October 4, 2019 What better way to start your Friday than with drone-killing robots?
I've written extensively in Term Sheet about Anduril, the secretive defense tech startup founded by Palmer Luckey and backed by Peter Thiel. The company works with the government to build surveillance systems on military bases and along the Mexican border. Over the summer, it raised $120 million at a $1 billion valuation from investors including Founders Fund, General Catalyst, and Andreessen Horowitz.
In a time when tech companies are turning down defense and border patrol contracts, Anduril and its investors have gone all in. But as the pace of innovation accelerates, there are ethical challenges it faces — such as the development of AI-based weaponry, the dehumanization of decision-making, and the use of surveillance to collect & analyze mass amounts of data.
Until now, Andruil was largely focused on surveillance. But my question has always been: Will the startup ever move beyond simply identifying threats to actually creating weapons?
In a fascinating and well-reported profile, Bloomberg's Joshua Brustein answers that question. He reveals that Anduril has, in fact, developed its first computer-operated weapon. Dubbed "The Interceptor," a self-piloted drone designed to destroy other drones.
From the story:
The prospect of a 2-year-old startup building and distributing a new class of potentially lethal weapons will undoubtedly raise ethical questions, especially amid a larger backlash against overreach by tech companies. The Interceptor in its current form doesn't target humans and requires explicit permission from a human operator before each attack, but it's conceivable that those controls could be changed in the future.

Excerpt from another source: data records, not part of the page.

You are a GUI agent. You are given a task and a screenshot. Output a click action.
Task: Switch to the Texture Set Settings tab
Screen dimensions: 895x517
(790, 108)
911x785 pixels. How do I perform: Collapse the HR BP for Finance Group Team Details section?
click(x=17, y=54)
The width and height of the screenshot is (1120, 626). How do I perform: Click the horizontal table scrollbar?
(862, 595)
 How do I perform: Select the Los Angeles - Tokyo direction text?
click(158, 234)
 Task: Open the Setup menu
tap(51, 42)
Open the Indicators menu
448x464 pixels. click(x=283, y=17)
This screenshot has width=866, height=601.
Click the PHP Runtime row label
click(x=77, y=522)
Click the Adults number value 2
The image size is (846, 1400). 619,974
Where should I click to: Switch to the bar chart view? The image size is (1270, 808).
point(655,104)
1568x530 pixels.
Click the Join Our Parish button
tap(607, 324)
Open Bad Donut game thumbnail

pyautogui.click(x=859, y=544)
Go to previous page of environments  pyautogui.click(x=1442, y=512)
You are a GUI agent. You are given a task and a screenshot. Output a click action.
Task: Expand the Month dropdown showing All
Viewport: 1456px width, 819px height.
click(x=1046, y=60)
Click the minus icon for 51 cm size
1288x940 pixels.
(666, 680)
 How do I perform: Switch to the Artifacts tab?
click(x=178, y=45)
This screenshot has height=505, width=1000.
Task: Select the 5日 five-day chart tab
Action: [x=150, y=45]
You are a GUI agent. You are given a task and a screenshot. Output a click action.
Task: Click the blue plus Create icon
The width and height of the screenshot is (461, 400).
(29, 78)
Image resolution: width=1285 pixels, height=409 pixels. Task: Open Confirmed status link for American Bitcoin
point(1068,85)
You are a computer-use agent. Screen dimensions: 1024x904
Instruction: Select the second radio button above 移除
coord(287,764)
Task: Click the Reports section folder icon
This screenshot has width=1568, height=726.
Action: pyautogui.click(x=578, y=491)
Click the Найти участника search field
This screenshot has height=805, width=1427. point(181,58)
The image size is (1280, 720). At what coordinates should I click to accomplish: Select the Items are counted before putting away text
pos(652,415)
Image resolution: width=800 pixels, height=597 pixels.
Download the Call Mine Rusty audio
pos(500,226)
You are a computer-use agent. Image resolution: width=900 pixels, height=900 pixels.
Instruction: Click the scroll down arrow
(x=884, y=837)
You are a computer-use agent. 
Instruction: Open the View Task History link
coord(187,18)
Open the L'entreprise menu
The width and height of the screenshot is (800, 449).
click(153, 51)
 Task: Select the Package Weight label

"You've already developed this technology, opened the so-called Pandora's box," argues Marta Kosmyna of the Campaign to Stop Killer Robots, a group opposed to autonomous weaponry. Technologies such as the Interceptor are "very rarely used as intended," she says.
It's clear the founders created this company with the best of intentions, but The Interceptor project is steering it toward a controversial technological issue: the development and deployment of autonomous weapons. As I've previously argued: Founders need to consider from the very inception of their company — Could my technology be used in ways that harm, and if so, what safeguards can we put in place to avoid losing control of the product?
Because once the genie is out of the bottle, there's no going back. And in the case of potentially making a mistake using autonomous weaponry, there's really no going back.
A SKY-HIGH BIRD VALUATION: Electric scooter startup Bird raised $275 million in Series D funding at a $2.5 billion pre-money valuation. Sequoia and CDPQ co-led the round. Fortune's Adam Lashinsky dug into the valuation to explain how on God's green earth a scooter company could be worth $2.5 billion. From Data Sheet:
First, as with many such startups, a game of the greater fool is at work. Investors reckon that a greater fool—in this case the bigger transportation services Uber or Lyft—will buy Bird to augment their services. Also, investors see what they want: Bird says it has positive unit economics on some scooters in some markets in some weather (summer). Alright then.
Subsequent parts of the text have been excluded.